> Text block:
O.K., what's the deal? The little I know about art history I've learned from the very well informed people here. Alex, in particular has been quite a good teacher. And I know I learned all about the use of the "camera obscura" by many of the great painting masters (most notably Vermeer?) This was presented to me as a well known fact. But now I keep reading everywhere (here, here, here, here - links from here) that David Hockney has a new book out where he supposedly floats this "new" and "controversial" theory.

Is it really new? Does Hockney have any claim to this idea? Or is this just a rehashed controversy being trotted out to drive book sales?
- jim 11-11-2001 6:03 pm

Hockney's been floating the theory for a few years now that the camera obscura was in wider use by painters than previously suspected. Without reading the book, I'd say his painter's eye could be trusted to detect machine influence as well as or better than any art historian's. That said, so what? The camera (or camera obscura) is a useful shortcut for drawing, but ultimately it's the sensitivity and/or eccentricity of the painter's eye and hand that makes a "masterpiece." In fact, it's the little subjective distortions--as opposed to perfect point-for-point correlations between depiction and depicted--that make even the most "accurate" paintings interesting.

Which sounds unabashedly romantic, but even in a major "realist" work like David's Consecration of Napoleon I, it's the subjective decisions--the placement of figures, the rendering of surfaces, lighting--which work together to create an overwhelming, convincing fiction of Imperial Power. A painting (or even a photo) can be breathtakingly accurate but still be dead, as far as its effect on us. There are plenty of examples of French and Russian academic painting that demonstrate this. Anyway, all this is to say that the means of visual representation is ultimately less important than the ends.
- tom moody 11-11-2001 7:04 pm [add a comment]

This is a major nonissue for me (wasn't this already pretty well established with out the Hockney band name) but the newyorker listings dept provides this web address for add'l info about a conference on the subject.
- bill 11-27-2001 6:15 pm [add a comment]

  • Here's what the conference is about:

    "Most art historians believe the majority of European painters since the Italian Renaissance deployed elaborate systems of mathematical perspective to achieve their effects. Over the past several years, however, Hockney and Falco have been arguing that, on the contrary, most artists in the High Tradition, going all the way back to Bruges in the 1420s, were deploying a variety of optical devices (ranging from concave mirrors through lenses and cameras obscura and lucida). In effect they suggest that painters (from Van Eyck through Caravaggio, Lotto, Velazquez, Vermeer, Chardin, Ingres, etc.) were using precursors of photographic cameras for centuries before the invention of chemical fixatives in 1839; and that it was only with the spread of such chemical fixatives that European painters, suddenly disenchanted with the "optical look," began to undertake the critique of photography implicit in impressionism, expressionism and cubism and the rest of the modernist tradition. Needless to say, these claims (up till now mainly advanced in peer-reviewed scientific journals) are highly controversial: if true, they would have far-reaching ramifications upon our understanding of art."

> Available data:
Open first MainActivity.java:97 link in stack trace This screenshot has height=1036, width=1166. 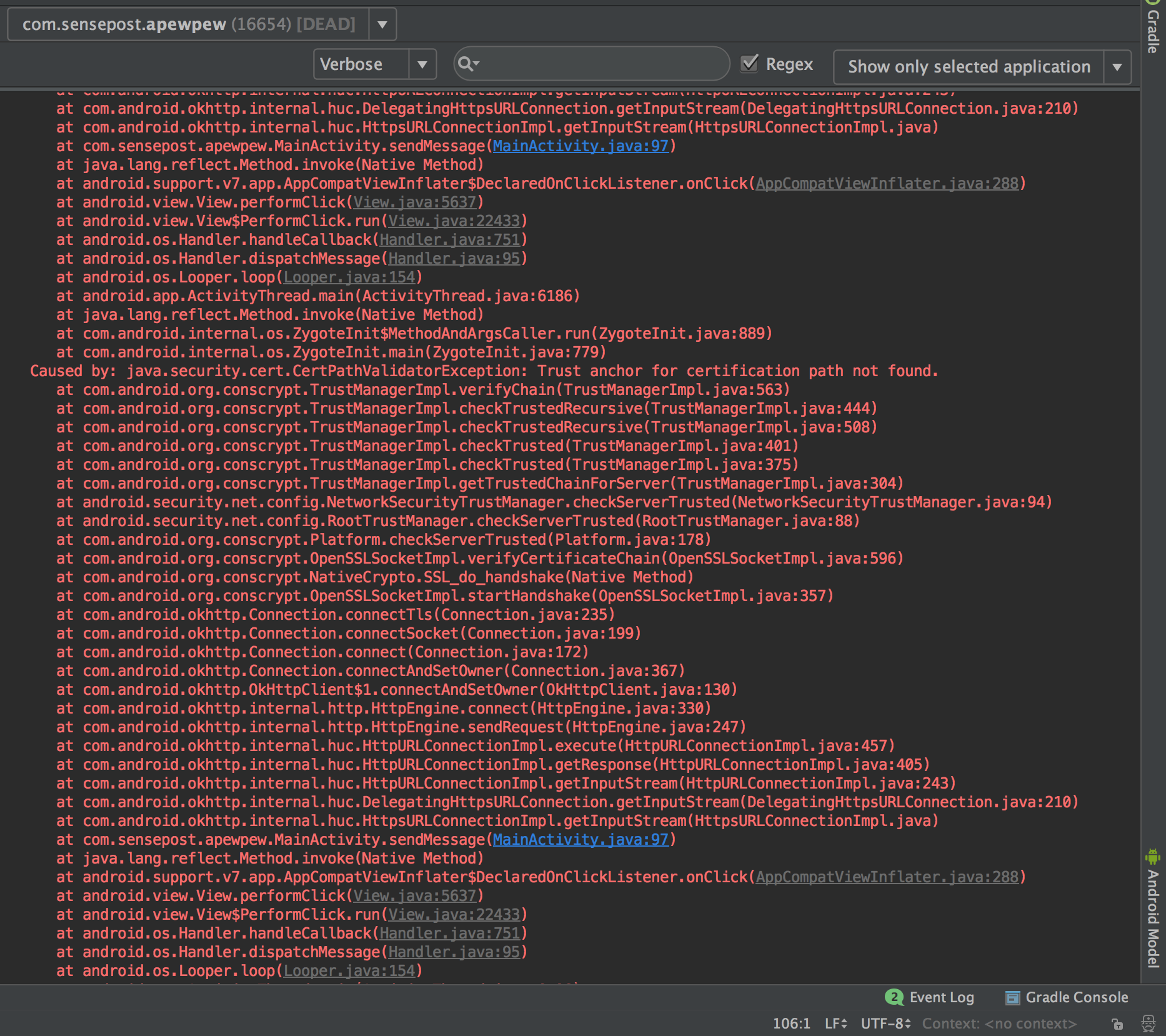pyautogui.click(x=581, y=146)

> Required task 1:
In the camera obscura thread, rewrite the paragraph beginning "Hockney's been floating the theory" in shorter form, keeping its main points.
> Required task 2:
Reproduce the stretch of the camera obscura thread from "- tom moody" through "on the subject.".
> Required task 3:
Answer these from the camera obscura thread:
(a) Which painting by David is named as a major "realist" work?
(b) According to the conference description, how far back in place and time do Hockney and Falco trace artists' use of optical devices?
(c) In what year does the conference description say chemical fixatives were invented?

> Written answer 1:
Hockney has argued for a few years that painters used the camera obscura more widely than was suspected. Even without reading the book, the writer trusts a painter's eye to detect machine influence as well as or better than an art historian's. Still, the camera is only a useful drawing shortcut. A "masterpiece" comes from the sensitivity or eccentricity of the painter's eye and hand. Small subjective distortions, rather than perfect point-for-point accuracy, are what make even the most "accurate" paintings interesting.

> Written answer 2:
- tom moody 11-11-2001 7:04 pm [add a comment]

This is a major nonissue for me (wasn't this already pretty well established with out the Hockney band name) but the newyorker listings dept provides this web address for add'l info about a conference on the subject.

> Written answer 3:
(a) Consecration of Napoleon I
(b) To Bruges in the 1420s
(c) 1839